TO DO: Rewrite the data below as a numbered list with one line per item, leaving out any blank lines.

..........

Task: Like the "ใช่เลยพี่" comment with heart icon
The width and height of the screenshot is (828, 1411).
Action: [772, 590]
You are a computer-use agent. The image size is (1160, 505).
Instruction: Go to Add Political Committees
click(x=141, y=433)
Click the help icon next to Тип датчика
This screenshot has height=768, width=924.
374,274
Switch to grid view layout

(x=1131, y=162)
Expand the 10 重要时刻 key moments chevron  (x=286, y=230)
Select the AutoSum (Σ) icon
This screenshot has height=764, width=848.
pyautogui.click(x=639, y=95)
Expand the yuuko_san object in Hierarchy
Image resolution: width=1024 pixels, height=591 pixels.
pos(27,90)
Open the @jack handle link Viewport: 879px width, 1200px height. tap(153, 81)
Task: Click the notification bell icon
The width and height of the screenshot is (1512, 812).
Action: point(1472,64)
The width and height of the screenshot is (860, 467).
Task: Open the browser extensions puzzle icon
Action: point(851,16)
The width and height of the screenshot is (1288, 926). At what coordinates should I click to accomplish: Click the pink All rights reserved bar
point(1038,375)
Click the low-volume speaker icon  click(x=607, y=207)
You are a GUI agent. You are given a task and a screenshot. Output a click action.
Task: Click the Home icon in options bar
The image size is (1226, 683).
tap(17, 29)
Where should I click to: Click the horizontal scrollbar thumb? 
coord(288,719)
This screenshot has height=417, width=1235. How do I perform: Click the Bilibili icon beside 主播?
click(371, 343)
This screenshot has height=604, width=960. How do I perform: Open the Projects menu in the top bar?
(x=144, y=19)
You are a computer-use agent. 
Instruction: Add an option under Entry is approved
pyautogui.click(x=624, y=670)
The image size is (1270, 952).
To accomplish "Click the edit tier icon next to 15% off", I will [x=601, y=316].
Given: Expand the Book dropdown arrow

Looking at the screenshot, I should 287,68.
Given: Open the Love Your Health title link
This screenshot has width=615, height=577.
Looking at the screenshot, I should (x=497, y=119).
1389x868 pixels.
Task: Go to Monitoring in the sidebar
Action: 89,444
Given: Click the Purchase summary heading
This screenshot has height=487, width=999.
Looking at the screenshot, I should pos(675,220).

..........

FULL RESPONSE:
1. Task: Like the "ใช่เลยพี่" comment with heart icon
2. The width and height of the screenshot is (828, 1411).
3. Action: [772, 590]
4. You are a computer-use agent. The image size is (1160, 505).
5. Instruction: Go to Add Political Committees
6. click(x=141, y=433)
7. Click the help icon next to Тип датчика
8. This screenshot has height=768, width=924.
9. 374,274
10. Switch to grid view layout
11. (x=1131, y=162)
12. Expand the 10 重要时刻 key moments chevron  (x=286, y=230)
13. Select the AutoSum (Σ) icon
14. This screenshot has height=764, width=848.
15. pyautogui.click(x=639, y=95)
16. Expand the yuuko_san object in Hierarchy
17. Image resolution: width=1024 pixels, height=591 pixels.
18. pos(27,90)
19. Open the @jack handle link Viewport: 879px width, 1200px height. tap(153, 81)
20. Task: Click the notification bell icon
21. The width and height of the screenshot is (1512, 812).
22. Action: point(1472,64)
23. The width and height of the screenshot is (860, 467).
24. Task: Open the browser extensions puzzle icon
25. Action: point(851,16)
26. The width and height of the screenshot is (1288, 926). At what coordinates should I click to accomplish: Click the pink All rights reserved bar
27. point(1038,375)
28. Click the low-volume speaker icon  click(x=607, y=207)
29. You are a GUI agent. You are given a task and a screenshot. Output a click action.
30. Task: Click the Home icon in options bar
31. The image size is (1226, 683).
32. tap(17, 29)
33. Where should I click to: Click the horizontal scrollbar thumb? 
34. coord(288,719)
35. This screenshot has height=417, width=1235. How do I perform: Click the Bilibili icon beside 主播?
36. click(371, 343)
37. This screenshot has height=604, width=960. How do I perform: Open the Projects menu in the top bar?
38. (x=144, y=19)
39. You are a computer-use agent. 
40. Instruction: Add an option under Entry is approved
41. pyautogui.click(x=624, y=670)
42. The image size is (1270, 952).
43. To accomplish "Click the edit tier icon next to 15% off", I will [x=601, y=316].
44. Given: Expand the Book dropdown arrow
45. Looking at the screenshot, I should 287,68.
46. Given: Open the Love Your Health title link
47. This screenshot has width=615, height=577.
48. Looking at the screenshot, I should (x=497, y=119).
49. 1389x868 pixels.
50. Task: Go to Monitoring in the sidebar
51. Action: 89,444
52. Given: Click the Purchase summary heading
53. This screenshot has height=487, width=999.
54. Looking at the screenshot, I should pos(675,220).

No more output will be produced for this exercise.